Popular WordPress SEO Plugin Vulnerable to Injection Attacks

Yoast LogoSEO by Yoast, a popular WordPress plugin used by many podcasters was found to have a bug that left the software vulnerable to SQL injection attacks. If the exploit were executed, an attacker would be able to take over an entire WordPress installation. From the Threatpost article linked above:

Vulnerable versions of the service are susceptible to arbitrarily executed SQL queries, in part because it lacks proper cross-site request forgery protections. If the attacker were able to trick an authenticated administrator, editor or author into following a link to a malicious page, the attacker could then create an admin role for himself and totally compromise affected sites.

While it’s impossible to know how many WordPress sites are running the infected plugin, the SEO by Yoast page on the WordPress plugin directory shows that the software is currently actively installed on over one million sites.

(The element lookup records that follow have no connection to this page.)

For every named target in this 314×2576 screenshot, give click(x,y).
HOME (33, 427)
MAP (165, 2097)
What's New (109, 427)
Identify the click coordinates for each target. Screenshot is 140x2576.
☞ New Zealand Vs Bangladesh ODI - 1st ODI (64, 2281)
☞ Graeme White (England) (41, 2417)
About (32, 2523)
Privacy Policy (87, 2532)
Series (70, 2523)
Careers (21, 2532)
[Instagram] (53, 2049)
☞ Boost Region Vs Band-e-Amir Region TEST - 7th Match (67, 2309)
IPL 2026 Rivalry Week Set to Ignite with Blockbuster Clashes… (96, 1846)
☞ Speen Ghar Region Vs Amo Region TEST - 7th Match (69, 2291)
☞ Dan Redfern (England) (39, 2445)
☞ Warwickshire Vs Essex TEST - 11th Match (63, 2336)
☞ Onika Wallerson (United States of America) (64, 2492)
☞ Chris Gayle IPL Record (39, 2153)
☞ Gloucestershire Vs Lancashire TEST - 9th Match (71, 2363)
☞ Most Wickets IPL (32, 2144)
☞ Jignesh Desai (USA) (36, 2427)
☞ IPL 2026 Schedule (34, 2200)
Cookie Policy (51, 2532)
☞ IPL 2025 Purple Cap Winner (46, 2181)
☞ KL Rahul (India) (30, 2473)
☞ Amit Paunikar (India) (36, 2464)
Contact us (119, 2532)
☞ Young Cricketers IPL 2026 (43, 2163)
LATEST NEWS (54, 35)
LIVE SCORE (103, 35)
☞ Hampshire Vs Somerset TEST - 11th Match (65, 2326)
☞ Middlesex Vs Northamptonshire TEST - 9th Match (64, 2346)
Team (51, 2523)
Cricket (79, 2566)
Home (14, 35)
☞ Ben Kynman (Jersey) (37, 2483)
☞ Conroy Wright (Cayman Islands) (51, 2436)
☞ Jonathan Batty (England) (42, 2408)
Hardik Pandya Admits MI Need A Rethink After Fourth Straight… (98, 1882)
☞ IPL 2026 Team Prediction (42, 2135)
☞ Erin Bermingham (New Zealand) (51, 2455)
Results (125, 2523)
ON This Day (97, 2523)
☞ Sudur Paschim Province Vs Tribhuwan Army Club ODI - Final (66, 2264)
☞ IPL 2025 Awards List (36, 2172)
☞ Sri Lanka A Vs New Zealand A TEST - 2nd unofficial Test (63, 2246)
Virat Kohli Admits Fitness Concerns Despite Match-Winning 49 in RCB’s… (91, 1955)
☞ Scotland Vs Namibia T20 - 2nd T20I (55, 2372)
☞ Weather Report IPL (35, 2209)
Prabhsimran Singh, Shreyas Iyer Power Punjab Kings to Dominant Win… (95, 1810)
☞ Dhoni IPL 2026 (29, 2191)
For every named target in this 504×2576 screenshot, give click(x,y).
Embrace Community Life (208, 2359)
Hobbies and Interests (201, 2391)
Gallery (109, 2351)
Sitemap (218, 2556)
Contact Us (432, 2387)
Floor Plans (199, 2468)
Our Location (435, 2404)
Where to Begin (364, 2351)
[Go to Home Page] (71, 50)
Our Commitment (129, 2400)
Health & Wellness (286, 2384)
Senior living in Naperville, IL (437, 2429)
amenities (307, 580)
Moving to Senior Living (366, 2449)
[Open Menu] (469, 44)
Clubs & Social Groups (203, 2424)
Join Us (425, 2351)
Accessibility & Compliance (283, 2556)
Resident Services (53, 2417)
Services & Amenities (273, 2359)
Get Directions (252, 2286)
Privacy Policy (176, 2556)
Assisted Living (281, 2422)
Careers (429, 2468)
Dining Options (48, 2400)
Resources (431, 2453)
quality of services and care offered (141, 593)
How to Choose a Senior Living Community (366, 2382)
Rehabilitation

In order to fix the vulnerability on your own WordPress site, ensure that you’re running version 1.74, which is the latest version of the Yoast plugin. (If you’re running an older version of the plugin, the WordPress dashboard should notify you of an available update the next time you log in.)

And regardless of which plugins you use, it’s always important to make sure all of them (as well as your core WordPress files) are always kept up to date. It’s the best way to safeguard your site against these kinds of issues.